Graduating in medicine from Madras Medical College in 1951, she did her residency at Irwin Hospital, New Delhi (present-day Lok Nayak Jai Prakash Narayan Hospital) before joining Madras Medical Service in 1951 to start her career at Pittapuram Mission Hospital, Andhra Pradesh. She simultaneously studied for the post-graduate degree of MD which she obtained in 1957. Subsequently, she successfully completed the Diploma in Psychiatric Medicine, a two-year course in psychiatry, at the National Institute of Mental Health and Neurosciences (NIMHANS), thus becoming the first woman psychiatrist in India.

== Career ==
Menon joined the Institute of Mental Health (then known as Government Mental Hospital) in Kilpauk in 1959 and superannuated from the institution in 1978. She became its first woman Superintendent in 1961. It was during her tenure, the institution started the department of psychiatry, opened an out-patient facility and established regional psychiatric centres at all the district hospitals in the state. Her efforts have also been reported behind initiating participation of social organizations in the rehabilitation of mentally ill patients. AASHA, a community-based organization assisting the families of mentally-ill people based in Chennai, is one such organization which was started on her initiative. On the personal front, she converted one of the rooms in her residence into a shelter and later influenced the local chapter of YMCA to open palliative care centers; the organization eventually opened three such centers, at Thiruverkadu, Mahabalipuram and Anna Nagar. In 1984, she gathered a few like-minded people and founded Schizophrenia Research Foundation (SCARF), a non-profit non governmental organization, for the rehabilitation of people afflicted with schizophrenia and other mental diseases. Over the years, SCARF has developed into a full-fledged research base and is one of the few Indian institutions recognized by the World Health Organization (WHO) as a Collaborating Center for Mental Health Research and Training. The organization provides temporary shelters and telepsychiatric therapy, runs vocational training centers aimed at the rehabilitation of patients and manages a mobile clinic. They also facilitate employment and conduct awareness campaigns and research projects regularly.

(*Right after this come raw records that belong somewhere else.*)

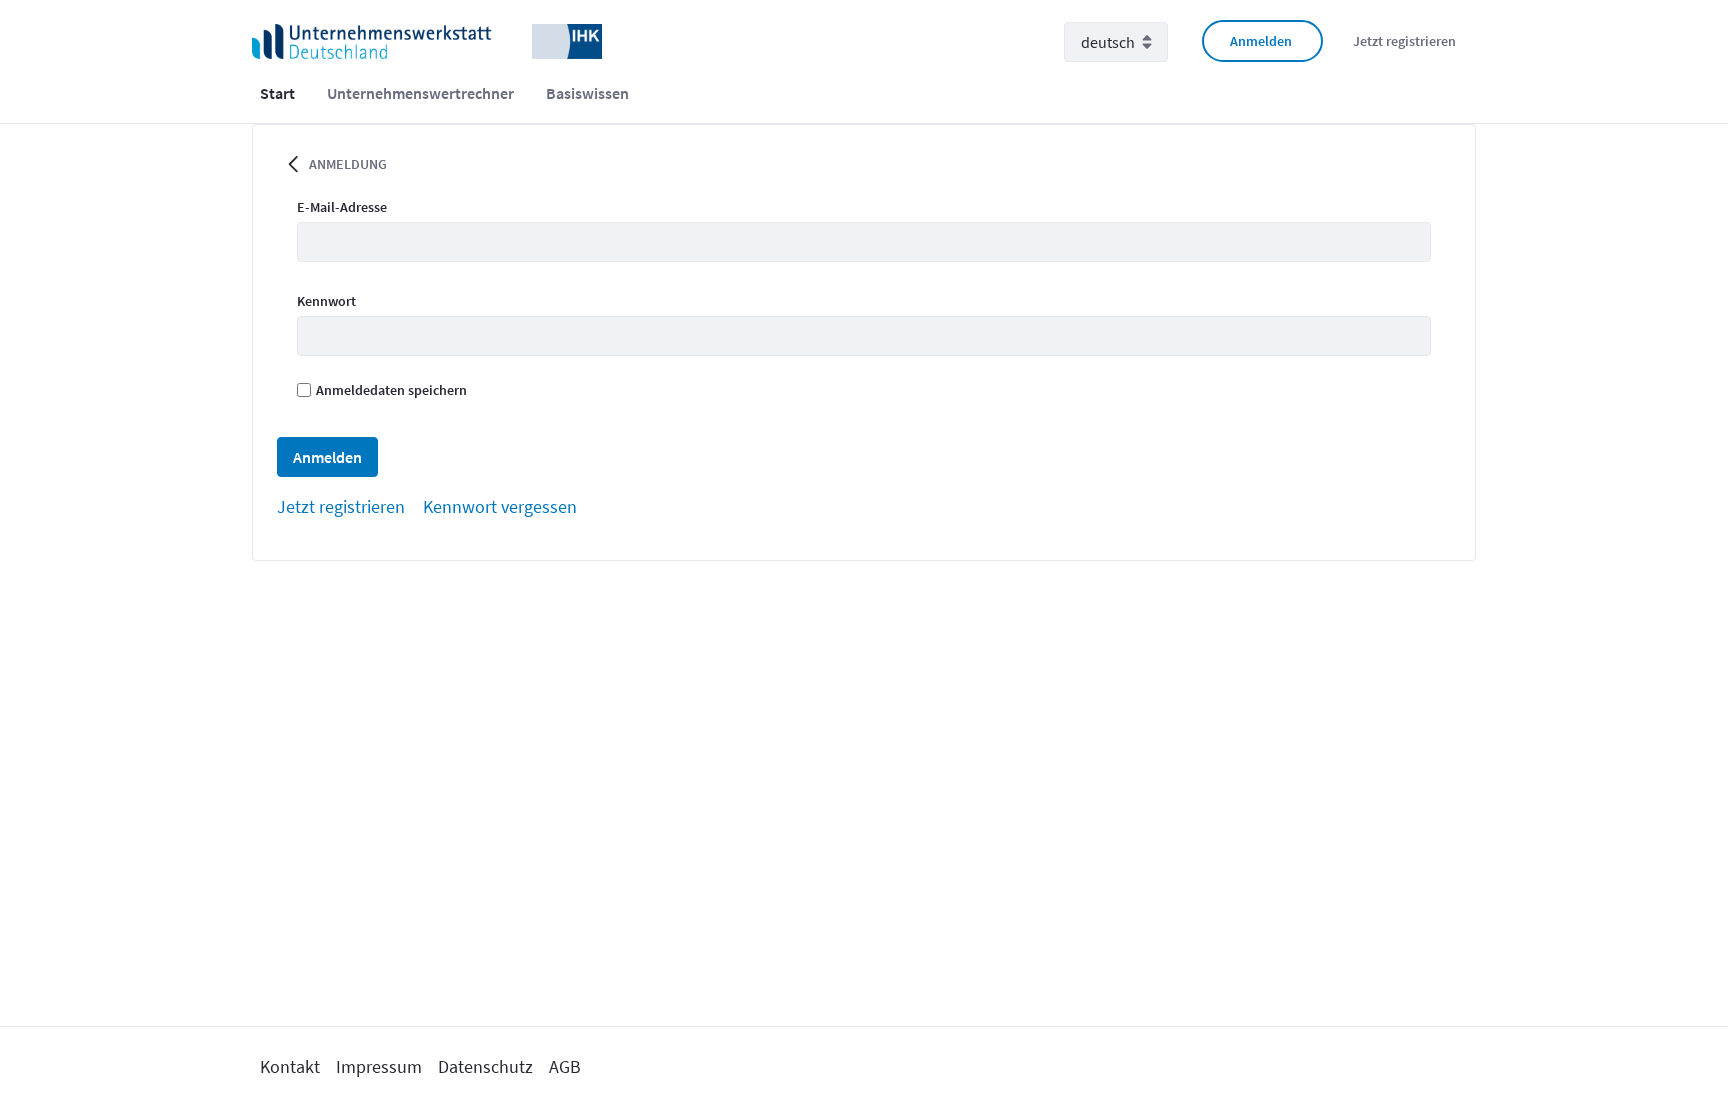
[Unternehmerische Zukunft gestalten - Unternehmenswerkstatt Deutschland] (427, 40)
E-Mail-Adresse (342, 207)
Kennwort (326, 301)
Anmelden (1261, 41)
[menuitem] (277, 93)
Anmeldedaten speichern (391, 390)
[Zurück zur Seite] (293, 163)
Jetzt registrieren (1404, 41)
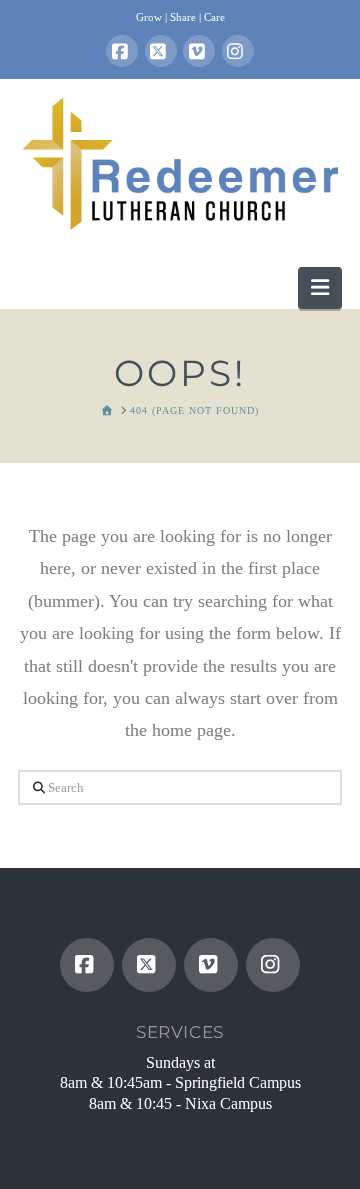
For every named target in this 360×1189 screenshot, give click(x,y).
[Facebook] (122, 51)
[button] (320, 287)
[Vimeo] (199, 51)
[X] (161, 51)
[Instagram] (238, 51)
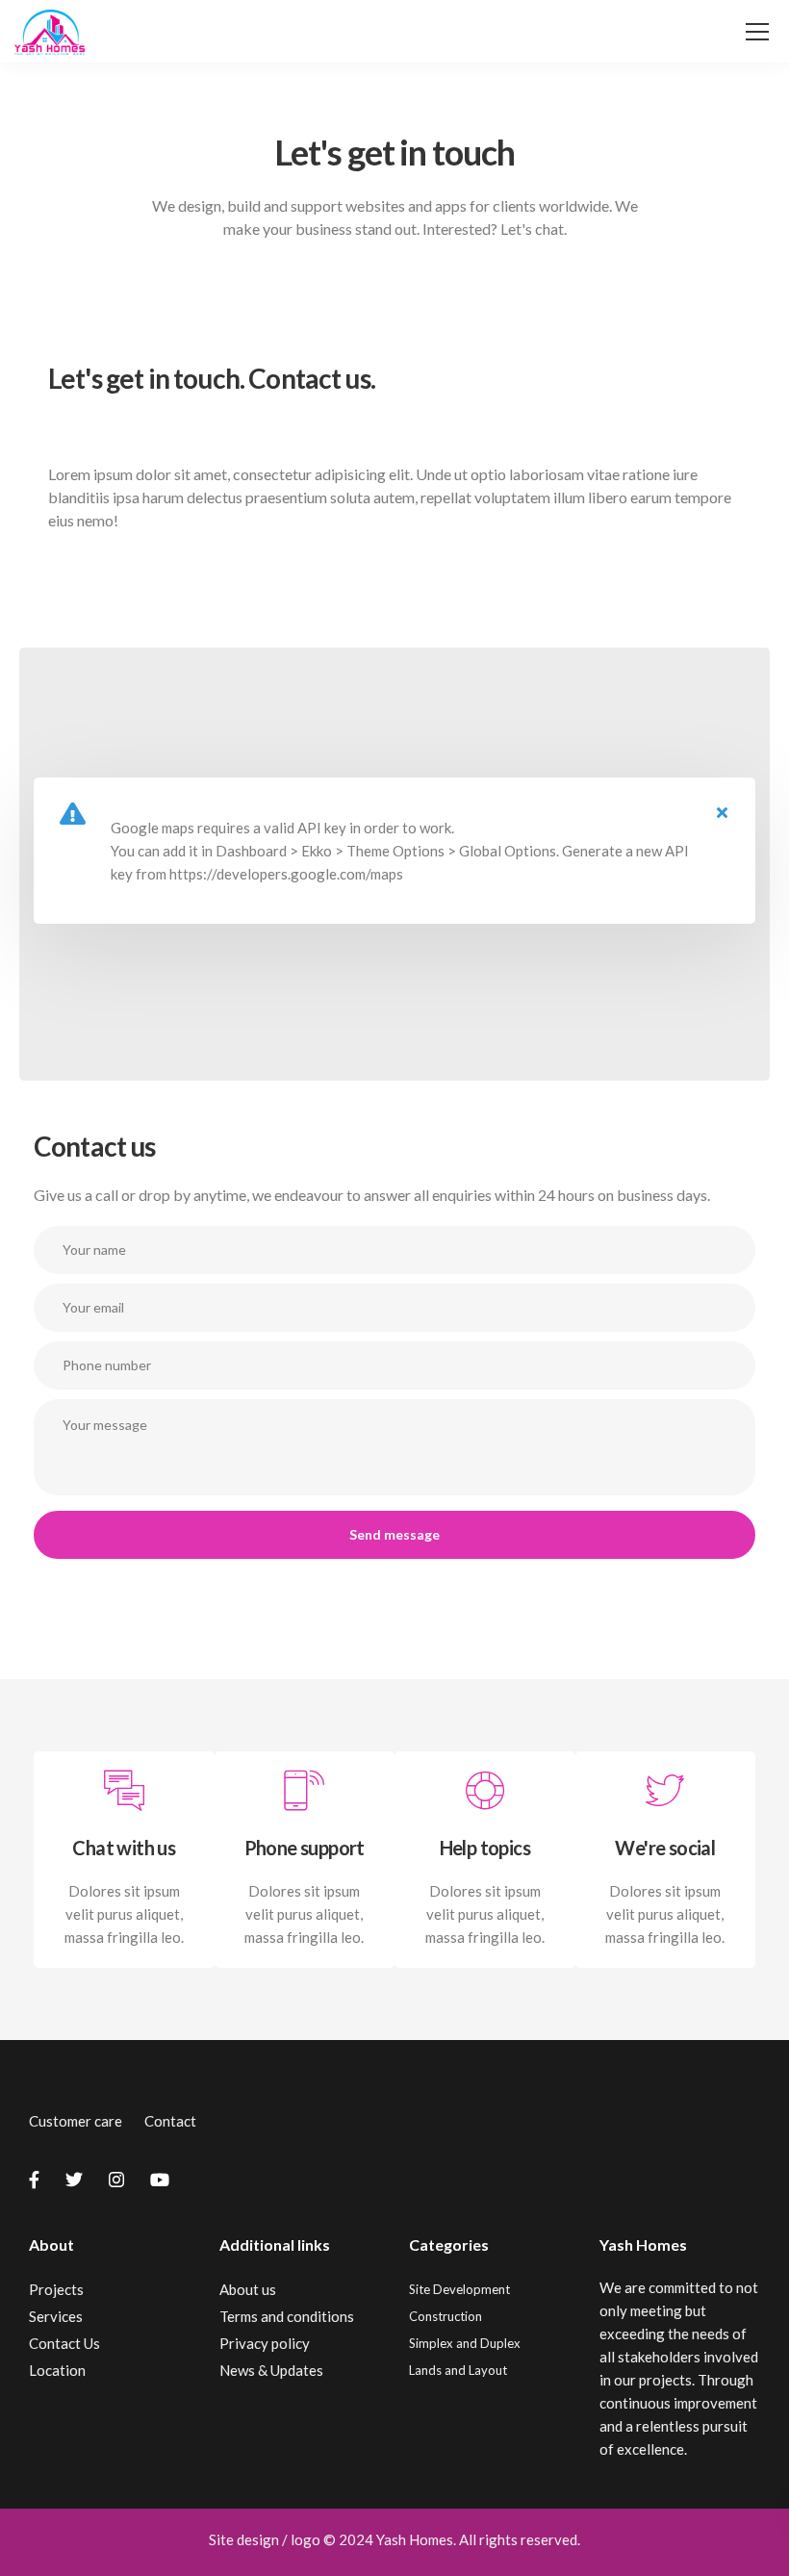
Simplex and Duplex (465, 2343)
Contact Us (64, 2343)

Menon served as the vice-president of the Chennai chapter of the Red Cross Society and was a member of the state government panel set up for proposing prison reforms. She was also associated with the World Fellowship for Schizophrenia and Allied Disorders (WFSAD). The Government of India awarded her the civilian honor of the Padma Bhushan in 1992. She was also a recipient of the Best Doctor Award from the Government of Tamil Nadu, Best Employer Award from the Government of India, Special Award of the International Association of Psycho-Social Rehabilitation, Boston and the For the Sake of Honour Award from the Rotary Club, Chennai. She was also a recipient of the Lifetime Achievement Award of Madras Neuro Trust in 2013. In 2016, the Government of Tamil Nadu honored her again with Avvaiyyar Award.

== Personal life ==
Menon died in Chennai on 5 December 2021, at the age of 98.